BLOG TOUR – I Know When You’re Going to Die
Guest Post by the Author
Since I’m not a well-known writer, I thought I’d introduce myself. I grew up in Northern California, in the Bay Area, and relocated to Los Angeles for graduate school. I was born with a sensorineural hearing loss, which made learning language tricky because I often misinterpreted the spoken word. I suspect my disability pushed me into reading because I could see the words and didn’t have to struggle trying to decipher them. I was also poor at discerning song lyrics, so unlike most kids and teens, I didn’t gravitate toward rock bands, but instead fell in love with instrumental film scores. I have an extensive collection and can discourse at length about John Williams or James Horner the same way others might opine about rock, pop, or hip hop performers.

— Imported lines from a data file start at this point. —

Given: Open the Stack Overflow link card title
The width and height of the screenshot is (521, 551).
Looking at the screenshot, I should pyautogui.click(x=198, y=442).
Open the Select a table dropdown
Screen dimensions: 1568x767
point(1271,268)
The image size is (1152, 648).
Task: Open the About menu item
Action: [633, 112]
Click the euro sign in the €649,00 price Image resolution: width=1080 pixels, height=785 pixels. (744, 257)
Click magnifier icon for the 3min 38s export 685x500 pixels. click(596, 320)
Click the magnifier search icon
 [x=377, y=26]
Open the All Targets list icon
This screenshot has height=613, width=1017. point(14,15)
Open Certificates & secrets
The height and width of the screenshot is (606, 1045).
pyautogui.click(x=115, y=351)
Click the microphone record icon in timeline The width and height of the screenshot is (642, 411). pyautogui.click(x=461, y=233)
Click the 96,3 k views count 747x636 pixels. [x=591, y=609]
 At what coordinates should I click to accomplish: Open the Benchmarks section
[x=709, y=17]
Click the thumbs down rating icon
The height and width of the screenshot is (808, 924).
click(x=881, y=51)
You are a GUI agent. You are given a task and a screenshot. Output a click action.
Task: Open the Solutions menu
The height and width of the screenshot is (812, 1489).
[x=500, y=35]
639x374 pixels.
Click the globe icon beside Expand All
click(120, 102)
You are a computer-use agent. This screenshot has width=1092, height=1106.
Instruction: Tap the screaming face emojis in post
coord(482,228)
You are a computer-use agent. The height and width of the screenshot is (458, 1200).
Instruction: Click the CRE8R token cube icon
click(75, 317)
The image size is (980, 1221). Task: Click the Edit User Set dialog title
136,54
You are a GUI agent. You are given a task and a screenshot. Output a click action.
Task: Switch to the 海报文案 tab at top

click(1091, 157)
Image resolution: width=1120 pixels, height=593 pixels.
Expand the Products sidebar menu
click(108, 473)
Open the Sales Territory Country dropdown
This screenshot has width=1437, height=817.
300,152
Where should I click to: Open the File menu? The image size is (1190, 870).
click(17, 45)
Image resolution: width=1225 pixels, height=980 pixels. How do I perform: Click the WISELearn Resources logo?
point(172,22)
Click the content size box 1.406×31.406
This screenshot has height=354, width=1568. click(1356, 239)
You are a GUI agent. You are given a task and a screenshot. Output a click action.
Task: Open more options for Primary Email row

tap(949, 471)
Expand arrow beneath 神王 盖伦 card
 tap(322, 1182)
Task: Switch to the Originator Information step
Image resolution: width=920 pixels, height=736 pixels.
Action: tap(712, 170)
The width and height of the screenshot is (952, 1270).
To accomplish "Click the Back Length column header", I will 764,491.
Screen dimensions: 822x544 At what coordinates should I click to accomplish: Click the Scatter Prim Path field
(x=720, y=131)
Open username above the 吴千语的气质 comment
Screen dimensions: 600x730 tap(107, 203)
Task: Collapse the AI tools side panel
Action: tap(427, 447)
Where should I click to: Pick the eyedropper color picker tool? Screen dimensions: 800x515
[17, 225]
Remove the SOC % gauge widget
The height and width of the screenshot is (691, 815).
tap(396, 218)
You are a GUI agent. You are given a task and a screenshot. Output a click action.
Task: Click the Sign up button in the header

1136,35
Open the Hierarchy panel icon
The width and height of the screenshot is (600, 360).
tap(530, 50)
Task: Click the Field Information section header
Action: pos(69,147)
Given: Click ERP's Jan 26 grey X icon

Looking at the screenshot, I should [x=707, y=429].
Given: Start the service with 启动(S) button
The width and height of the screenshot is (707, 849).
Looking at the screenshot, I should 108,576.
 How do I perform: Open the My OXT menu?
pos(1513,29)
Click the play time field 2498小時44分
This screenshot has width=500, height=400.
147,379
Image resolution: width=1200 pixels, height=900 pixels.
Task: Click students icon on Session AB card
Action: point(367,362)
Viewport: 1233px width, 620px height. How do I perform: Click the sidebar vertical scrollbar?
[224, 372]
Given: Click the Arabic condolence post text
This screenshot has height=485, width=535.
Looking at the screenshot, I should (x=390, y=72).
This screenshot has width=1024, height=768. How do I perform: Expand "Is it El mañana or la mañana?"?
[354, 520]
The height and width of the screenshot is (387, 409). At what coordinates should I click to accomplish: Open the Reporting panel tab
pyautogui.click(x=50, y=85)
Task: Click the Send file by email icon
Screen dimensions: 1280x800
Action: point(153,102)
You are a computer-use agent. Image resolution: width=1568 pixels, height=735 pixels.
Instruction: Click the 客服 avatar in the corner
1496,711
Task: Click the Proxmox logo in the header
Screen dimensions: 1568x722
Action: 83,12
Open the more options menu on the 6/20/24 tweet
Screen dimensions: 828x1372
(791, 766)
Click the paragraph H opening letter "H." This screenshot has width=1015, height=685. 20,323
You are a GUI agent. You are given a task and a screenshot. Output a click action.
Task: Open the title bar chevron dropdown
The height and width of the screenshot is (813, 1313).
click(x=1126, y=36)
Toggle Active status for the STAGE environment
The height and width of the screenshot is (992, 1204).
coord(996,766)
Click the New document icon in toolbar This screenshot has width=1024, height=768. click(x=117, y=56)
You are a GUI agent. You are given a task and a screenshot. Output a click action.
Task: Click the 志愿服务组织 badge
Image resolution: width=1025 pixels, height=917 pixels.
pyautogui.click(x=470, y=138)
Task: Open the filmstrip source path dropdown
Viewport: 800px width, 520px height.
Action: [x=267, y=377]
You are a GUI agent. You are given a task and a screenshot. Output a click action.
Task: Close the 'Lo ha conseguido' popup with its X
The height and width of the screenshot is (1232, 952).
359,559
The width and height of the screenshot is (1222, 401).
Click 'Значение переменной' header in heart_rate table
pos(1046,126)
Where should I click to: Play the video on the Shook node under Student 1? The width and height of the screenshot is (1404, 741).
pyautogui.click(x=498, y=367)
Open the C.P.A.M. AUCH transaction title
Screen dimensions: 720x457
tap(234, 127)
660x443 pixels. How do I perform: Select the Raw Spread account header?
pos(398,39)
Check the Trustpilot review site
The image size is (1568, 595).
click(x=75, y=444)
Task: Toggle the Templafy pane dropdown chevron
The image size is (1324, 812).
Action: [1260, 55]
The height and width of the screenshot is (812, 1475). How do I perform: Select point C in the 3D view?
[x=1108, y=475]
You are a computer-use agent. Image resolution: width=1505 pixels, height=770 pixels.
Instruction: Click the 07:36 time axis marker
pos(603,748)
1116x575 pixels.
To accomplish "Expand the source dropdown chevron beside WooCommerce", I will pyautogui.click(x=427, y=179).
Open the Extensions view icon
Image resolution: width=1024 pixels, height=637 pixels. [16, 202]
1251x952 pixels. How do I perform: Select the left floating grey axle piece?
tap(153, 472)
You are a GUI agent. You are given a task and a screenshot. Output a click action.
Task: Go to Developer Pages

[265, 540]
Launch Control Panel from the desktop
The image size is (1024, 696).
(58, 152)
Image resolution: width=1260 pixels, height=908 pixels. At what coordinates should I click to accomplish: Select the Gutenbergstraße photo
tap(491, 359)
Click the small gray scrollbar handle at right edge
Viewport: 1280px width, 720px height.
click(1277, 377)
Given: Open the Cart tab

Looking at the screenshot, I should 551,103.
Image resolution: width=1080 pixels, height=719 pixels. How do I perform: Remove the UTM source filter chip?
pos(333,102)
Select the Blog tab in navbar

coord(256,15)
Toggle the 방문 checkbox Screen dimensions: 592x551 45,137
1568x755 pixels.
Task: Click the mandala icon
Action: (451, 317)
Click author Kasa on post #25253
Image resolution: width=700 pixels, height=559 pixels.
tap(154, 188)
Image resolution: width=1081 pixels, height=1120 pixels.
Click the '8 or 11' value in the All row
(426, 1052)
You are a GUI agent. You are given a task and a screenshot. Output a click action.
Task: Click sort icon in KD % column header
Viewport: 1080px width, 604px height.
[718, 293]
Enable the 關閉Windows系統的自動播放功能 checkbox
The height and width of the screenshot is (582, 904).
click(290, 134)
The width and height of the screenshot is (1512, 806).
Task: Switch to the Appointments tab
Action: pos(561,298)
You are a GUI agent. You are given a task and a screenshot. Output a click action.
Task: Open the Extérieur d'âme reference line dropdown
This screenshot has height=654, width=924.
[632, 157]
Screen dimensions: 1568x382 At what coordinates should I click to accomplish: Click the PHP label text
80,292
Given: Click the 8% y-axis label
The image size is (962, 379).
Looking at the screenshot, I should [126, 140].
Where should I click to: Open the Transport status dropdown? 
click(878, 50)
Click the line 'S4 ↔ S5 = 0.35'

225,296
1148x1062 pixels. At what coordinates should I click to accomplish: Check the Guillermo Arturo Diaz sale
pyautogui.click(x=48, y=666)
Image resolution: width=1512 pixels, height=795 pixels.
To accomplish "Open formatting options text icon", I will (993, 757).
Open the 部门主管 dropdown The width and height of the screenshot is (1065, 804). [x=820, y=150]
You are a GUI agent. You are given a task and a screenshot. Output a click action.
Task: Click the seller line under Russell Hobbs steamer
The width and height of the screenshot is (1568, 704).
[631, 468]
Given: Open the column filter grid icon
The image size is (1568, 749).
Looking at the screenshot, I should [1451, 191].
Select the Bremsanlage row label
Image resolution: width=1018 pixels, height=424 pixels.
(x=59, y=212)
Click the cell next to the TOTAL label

As a child growing up, I was the only kid at any of my schools with hearing loss. Since there were no hearing aids at the time that could help me, the disability was invisible and many people thought I was developmentally delayed because of my often non-sequitur responses to questions or statements. Sometimes my gaffes were funny, while other times I was viciously mocked by my peers and wanted to disappear into the floor. Team sports were a nightmare and I humiliated myself on more occasions than I care to remember. Again, my hearing and these negative social experiences pushed me more and more into reading and into my imagination. I wrote stories in grammar school and continued to write throughout my life. I think writing is just something innate to my being, even though I didn’t publish anything until 2011.
I’ve spent most of my adult life teaching high school and volunteering with youth, especially incarcerated youth. My experiences with teens and young people led me to focus on that demographic in my writing. Too many books these days border on nihilism, like most of American entertainment, and I believe all this negativity is helping drive the rising depression and suicide rates among young people. My books run the gamut in terms of subgenre, but all celebrate the capacity of human beings to rise above whatever life throws at them and to ultimately find happiness in becoming the unique individuals they were always meant to be. I’ve worked with so many youth over the years whose lives have been beyond horrific, lives you wouldn’t wish on your worst enemy. But these kids still possessed the one human quality that can transcend everything – hope. Those youth inspired my most frequently used motto: Life is Hope, and Hope endures.